▶ **Task objective**:
Exclude the pictures. Transcribe, exactly as written, the lines from the one with "Task: Tap the back arrow icon" through the end of the entries below.

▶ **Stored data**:

--------------------------------------------------

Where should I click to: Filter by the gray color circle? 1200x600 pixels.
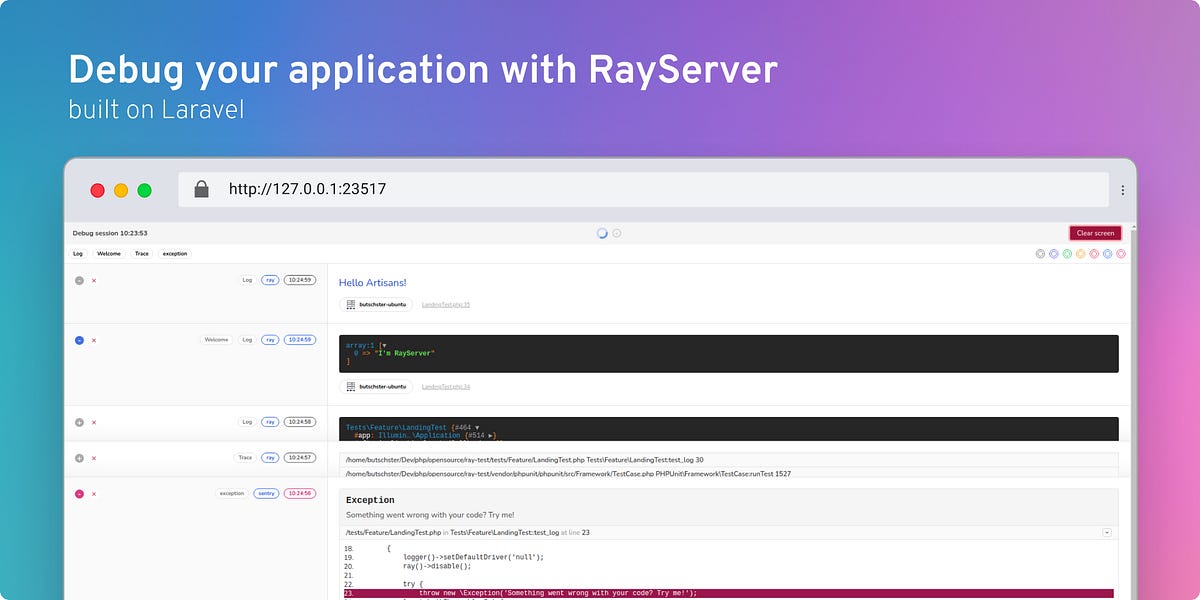point(1040,254)
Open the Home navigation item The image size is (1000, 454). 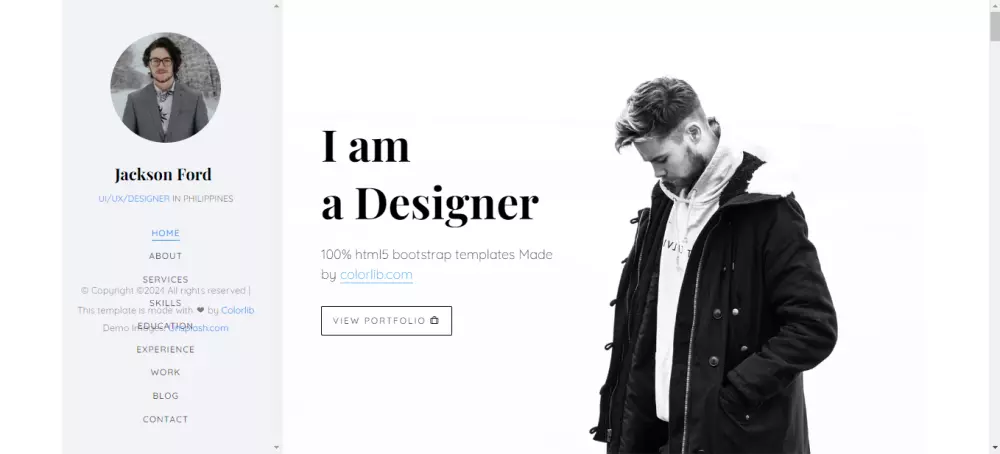tap(166, 233)
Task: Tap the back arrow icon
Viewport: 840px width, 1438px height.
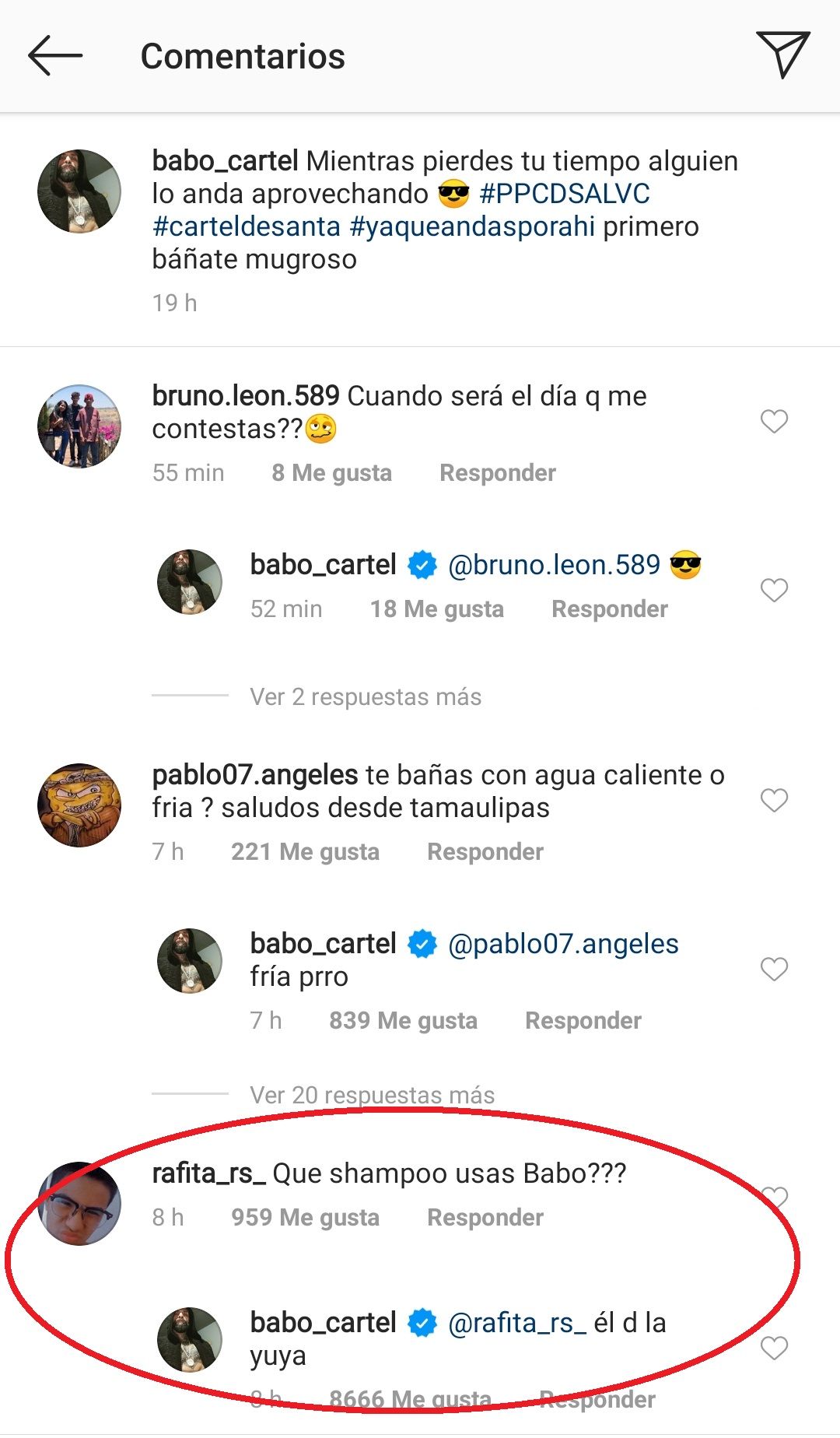Action: 54,56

--------------------------------------------------

▶ **Output of the exercise**:
Task: Tap the back arrow icon
Viewport: 840px width, 1438px height.
Action: 54,56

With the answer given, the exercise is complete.